Extracted data entries:

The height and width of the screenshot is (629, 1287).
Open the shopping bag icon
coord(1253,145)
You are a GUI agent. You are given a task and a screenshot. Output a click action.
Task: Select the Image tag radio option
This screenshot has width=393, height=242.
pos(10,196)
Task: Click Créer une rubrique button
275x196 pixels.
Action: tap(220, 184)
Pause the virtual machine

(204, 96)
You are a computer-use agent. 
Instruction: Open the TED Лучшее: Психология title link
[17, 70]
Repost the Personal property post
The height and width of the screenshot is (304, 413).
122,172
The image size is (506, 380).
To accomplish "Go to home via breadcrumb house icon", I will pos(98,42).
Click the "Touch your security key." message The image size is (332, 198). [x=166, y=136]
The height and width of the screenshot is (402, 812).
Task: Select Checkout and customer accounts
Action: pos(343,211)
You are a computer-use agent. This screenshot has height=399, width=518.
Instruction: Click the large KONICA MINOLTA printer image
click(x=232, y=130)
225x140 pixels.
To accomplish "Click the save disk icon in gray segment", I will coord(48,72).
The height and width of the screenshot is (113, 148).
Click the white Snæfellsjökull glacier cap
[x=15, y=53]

_What is being asked_:
Give back every entry above, complete and exact.

_Exercise output_:
The height and width of the screenshot is (629, 1287).
Open the shopping bag icon
coord(1253,145)
You are a GUI agent. You are given a task and a screenshot. Output a click action.
Task: Select the Image tag radio option
This screenshot has width=393, height=242.
pos(10,196)
Task: Click Créer une rubrique button
275x196 pixels.
Action: tap(220, 184)
Pause the virtual machine

(204, 96)
You are a computer-use agent. 
Instruction: Open the TED Лучшее: Психология title link
[17, 70]
Repost the Personal property post
The height and width of the screenshot is (304, 413).
122,172
The image size is (506, 380).
To accomplish "Go to home via breadcrumb house icon", I will pos(98,42).
Click the "Touch your security key." message The image size is (332, 198). [x=166, y=136]
The height and width of the screenshot is (402, 812).
Task: Select Checkout and customer accounts
Action: pos(343,211)
You are a computer-use agent. This screenshot has height=399, width=518.
Instruction: Click the large KONICA MINOLTA printer image
click(x=232, y=130)
225x140 pixels.
To accomplish "Click the save disk icon in gray segment", I will coord(48,72).
The height and width of the screenshot is (113, 148).
Click the white Snæfellsjökull glacier cap
[x=15, y=53]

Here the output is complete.